WORK TO COMPLETE
The entries below must be transcribed exactly. Leave nothing out.

[[ RECORDS PROVIDED, beginning ]]

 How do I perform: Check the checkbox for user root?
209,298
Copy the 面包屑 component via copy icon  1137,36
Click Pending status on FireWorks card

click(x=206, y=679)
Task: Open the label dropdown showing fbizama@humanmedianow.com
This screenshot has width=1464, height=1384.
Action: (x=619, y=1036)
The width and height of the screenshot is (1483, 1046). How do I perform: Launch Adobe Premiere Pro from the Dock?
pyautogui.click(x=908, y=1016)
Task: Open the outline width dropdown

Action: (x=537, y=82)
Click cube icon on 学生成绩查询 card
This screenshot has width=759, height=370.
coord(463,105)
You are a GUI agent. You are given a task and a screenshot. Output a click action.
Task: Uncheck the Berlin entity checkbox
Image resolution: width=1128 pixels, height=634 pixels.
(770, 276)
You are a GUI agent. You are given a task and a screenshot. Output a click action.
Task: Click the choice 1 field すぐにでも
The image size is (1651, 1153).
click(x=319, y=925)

[[ RECORDS PROVIDED, end ]]

EXERCISE ANSWER
 How do I perform: Check the checkbox for user root?
209,298
Copy the 面包屑 component via copy icon  1137,36
Click Pending status on FireWorks card

click(x=206, y=679)
Task: Open the label dropdown showing fbizama@humanmedianow.com
This screenshot has width=1464, height=1384.
Action: (x=619, y=1036)
The width and height of the screenshot is (1483, 1046). How do I perform: Launch Adobe Premiere Pro from the Dock?
pyautogui.click(x=908, y=1016)
Task: Open the outline width dropdown

Action: (x=537, y=82)
Click cube icon on 学生成绩查询 card
This screenshot has width=759, height=370.
coord(463,105)
You are a GUI agent. You are given a task and a screenshot. Output a click action.
Task: Uncheck the Berlin entity checkbox
Image resolution: width=1128 pixels, height=634 pixels.
(770, 276)
You are a GUI agent. You are given a task and a screenshot. Output a click action.
Task: Click the choice 1 field すぐにでも
The image size is (1651, 1153).
click(x=319, y=925)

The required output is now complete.